== Material to process ==

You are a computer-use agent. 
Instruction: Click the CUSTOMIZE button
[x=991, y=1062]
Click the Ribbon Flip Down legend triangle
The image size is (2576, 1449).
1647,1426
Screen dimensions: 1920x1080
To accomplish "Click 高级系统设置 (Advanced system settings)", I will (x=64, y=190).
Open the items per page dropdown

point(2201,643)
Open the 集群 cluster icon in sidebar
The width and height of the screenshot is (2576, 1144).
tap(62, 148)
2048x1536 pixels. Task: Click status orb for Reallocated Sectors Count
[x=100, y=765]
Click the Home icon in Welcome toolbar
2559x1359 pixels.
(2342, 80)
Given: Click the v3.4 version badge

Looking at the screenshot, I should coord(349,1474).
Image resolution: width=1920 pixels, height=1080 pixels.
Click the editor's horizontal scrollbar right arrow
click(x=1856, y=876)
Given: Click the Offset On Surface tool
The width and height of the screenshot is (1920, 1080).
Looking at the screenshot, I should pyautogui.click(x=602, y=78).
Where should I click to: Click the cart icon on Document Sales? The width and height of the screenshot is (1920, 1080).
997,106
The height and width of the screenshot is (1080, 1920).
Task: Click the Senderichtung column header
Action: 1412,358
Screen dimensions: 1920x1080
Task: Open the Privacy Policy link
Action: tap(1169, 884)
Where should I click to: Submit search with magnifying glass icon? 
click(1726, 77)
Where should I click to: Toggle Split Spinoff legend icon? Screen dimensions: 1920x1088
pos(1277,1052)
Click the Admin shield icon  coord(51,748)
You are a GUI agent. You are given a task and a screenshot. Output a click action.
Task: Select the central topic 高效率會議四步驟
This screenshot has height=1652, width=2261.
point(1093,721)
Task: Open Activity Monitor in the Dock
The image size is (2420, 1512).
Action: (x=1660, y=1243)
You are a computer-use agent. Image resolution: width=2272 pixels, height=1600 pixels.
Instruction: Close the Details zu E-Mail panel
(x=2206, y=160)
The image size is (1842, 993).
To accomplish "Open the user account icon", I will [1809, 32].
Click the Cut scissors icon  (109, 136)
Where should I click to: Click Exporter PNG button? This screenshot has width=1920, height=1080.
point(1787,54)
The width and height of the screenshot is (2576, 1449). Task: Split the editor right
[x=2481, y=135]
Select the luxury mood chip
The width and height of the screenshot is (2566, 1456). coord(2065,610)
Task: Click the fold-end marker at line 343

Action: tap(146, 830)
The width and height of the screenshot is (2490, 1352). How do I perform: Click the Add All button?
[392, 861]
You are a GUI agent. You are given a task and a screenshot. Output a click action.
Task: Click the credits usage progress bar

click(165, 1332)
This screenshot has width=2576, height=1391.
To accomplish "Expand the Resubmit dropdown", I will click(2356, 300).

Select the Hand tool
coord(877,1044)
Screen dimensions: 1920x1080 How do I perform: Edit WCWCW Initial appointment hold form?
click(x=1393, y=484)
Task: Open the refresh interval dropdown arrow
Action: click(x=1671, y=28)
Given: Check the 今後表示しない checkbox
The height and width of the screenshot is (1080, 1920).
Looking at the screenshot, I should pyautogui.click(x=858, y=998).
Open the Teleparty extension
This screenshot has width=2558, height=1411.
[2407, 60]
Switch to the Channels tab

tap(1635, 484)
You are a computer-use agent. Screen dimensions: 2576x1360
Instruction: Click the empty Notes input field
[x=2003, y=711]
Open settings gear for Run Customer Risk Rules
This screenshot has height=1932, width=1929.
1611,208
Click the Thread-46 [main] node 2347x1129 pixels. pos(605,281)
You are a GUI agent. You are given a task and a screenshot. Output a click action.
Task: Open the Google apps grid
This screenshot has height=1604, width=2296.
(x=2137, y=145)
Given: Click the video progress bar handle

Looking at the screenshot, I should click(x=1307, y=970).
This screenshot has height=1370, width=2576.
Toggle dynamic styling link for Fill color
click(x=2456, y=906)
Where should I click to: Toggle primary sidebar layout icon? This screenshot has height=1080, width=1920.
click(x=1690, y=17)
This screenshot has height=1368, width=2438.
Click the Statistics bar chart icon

===

-- Your objective --
Check each line of the entries for "resolution" and copy those that have it.

-- Output for this task --
Image resolution: width=1920 pixels, height=1080 pixels.
You are a computer-use agent. Image resolution: width=2272 pixels, height=1600 pixels.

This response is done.